A decrease in the personal, cultural, and cognitive biases through which one normally filters their perception, enabling more objective self-examination and worldview analysis.
Description
Personal bias suppression, also referred to as cultural filter suppression, can be described as a decrease in the personal, cultural, and cognitive biases, preferences, and assumptions through which a person normally filters and interprets their perception of the world. These biases are an inherent part of everyday consciousness and serve as mental shortcuts that shape how one perceives events, evaluates information, and forms opinions. Under the influence of this effect, these normally invisible filters become apparent and lose their power, allowing a more raw and unmediated engagement with one's own thoughts, beliefs, and perceptions.

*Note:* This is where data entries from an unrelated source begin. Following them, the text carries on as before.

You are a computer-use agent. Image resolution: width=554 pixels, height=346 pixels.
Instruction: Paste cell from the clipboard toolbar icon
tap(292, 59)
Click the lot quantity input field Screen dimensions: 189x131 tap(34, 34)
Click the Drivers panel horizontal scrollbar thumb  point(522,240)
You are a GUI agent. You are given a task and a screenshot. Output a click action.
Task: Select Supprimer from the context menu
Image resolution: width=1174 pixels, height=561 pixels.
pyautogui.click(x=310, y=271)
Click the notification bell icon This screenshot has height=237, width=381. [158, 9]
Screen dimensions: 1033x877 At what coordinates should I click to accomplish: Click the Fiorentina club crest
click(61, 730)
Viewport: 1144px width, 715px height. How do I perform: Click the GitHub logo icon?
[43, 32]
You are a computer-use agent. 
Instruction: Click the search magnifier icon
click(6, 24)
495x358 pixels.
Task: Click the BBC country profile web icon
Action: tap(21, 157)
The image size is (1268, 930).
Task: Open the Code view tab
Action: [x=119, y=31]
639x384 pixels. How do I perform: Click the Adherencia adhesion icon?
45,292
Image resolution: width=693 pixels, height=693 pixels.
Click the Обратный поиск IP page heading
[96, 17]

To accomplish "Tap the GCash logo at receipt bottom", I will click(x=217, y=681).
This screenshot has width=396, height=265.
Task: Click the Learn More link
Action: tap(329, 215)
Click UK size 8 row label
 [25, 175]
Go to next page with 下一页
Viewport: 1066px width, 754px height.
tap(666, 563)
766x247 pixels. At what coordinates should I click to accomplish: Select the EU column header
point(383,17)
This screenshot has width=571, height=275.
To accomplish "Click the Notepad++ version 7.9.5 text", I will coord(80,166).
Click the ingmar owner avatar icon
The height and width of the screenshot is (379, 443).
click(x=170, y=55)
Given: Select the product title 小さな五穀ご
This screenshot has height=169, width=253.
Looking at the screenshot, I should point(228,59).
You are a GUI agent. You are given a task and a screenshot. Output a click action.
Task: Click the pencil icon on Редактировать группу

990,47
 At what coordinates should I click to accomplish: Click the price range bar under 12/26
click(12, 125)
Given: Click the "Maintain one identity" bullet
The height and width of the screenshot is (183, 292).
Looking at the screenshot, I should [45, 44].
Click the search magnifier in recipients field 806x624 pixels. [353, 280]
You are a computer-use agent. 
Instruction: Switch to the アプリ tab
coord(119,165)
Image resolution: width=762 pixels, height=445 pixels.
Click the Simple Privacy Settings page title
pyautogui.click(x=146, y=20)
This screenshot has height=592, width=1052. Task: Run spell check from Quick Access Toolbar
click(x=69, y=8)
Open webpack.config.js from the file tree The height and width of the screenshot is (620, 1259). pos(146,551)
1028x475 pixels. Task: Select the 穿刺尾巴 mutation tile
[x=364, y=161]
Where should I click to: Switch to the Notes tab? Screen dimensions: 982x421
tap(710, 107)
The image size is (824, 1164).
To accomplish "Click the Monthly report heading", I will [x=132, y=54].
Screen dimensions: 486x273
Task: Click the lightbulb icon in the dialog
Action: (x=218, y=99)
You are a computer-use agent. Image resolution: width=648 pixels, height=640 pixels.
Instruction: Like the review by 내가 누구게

The suppression of this innate filtering tendency often induces the realization that certain aspects of a person's personality, worldview, cultural conditioning, and deeply held beliefs are not reflective of objective truths about reality but are instead subjective opinions, unexamined assumptions, or culturally inherited biases. This realization can be startling in its clarity, as beliefs and preferences that previously felt like fundamental aspects of one's identity are suddenly revealed to be arbitrary constructs that could easily have been otherwise had one been raised in different circumstances.
This often leads to or accompanies deep states of insight and critical introspection in which one can examine their own beliefs, habits, relationships, and life choices with unusual honesty and objectivity. Analyzing one's beliefs, preferences, or associations while experiencing personal bias suppression can lead to genuinely new perspectives that would be extremely difficult or impossible to reach while sober, as the normal defensive mechanisms that protect one's ego and existing worldview are temporarily suspended.
Personal bias suppression is most commonly induced under the influence of moderate to heavy dosages of psychedelic compounds such as LSD, psilocybin, mescaline, and DMT, as well as dissociative compounds. It can also occur to a lesser extent under the influence of very heavy dosages of entactogens like MDMA and cannabinoids. The depth and character of the effect tends to scale with dosage, with lighter doses producing subtle shifts in perspective and heavier doses potentially triggering fundamental reassessments of one's entire belief system and identity.
Personal bias suppression is often accompanied by other coinciding effects such as conceptual thinking, analysis enhancement, novelty enhancement, and memory suppression. The insights generated during this state can create significant and lasting alterations in a person's perspective, behavior, and values that persist for days, weeks, months, or even years after the experience itself. This enduring impact is one of the reasons that psychedelic-assisted therapy has shown promise in treating conditions rooted in rigid thought patterns, such as depression, addiction, and post-traumatic stress disorder.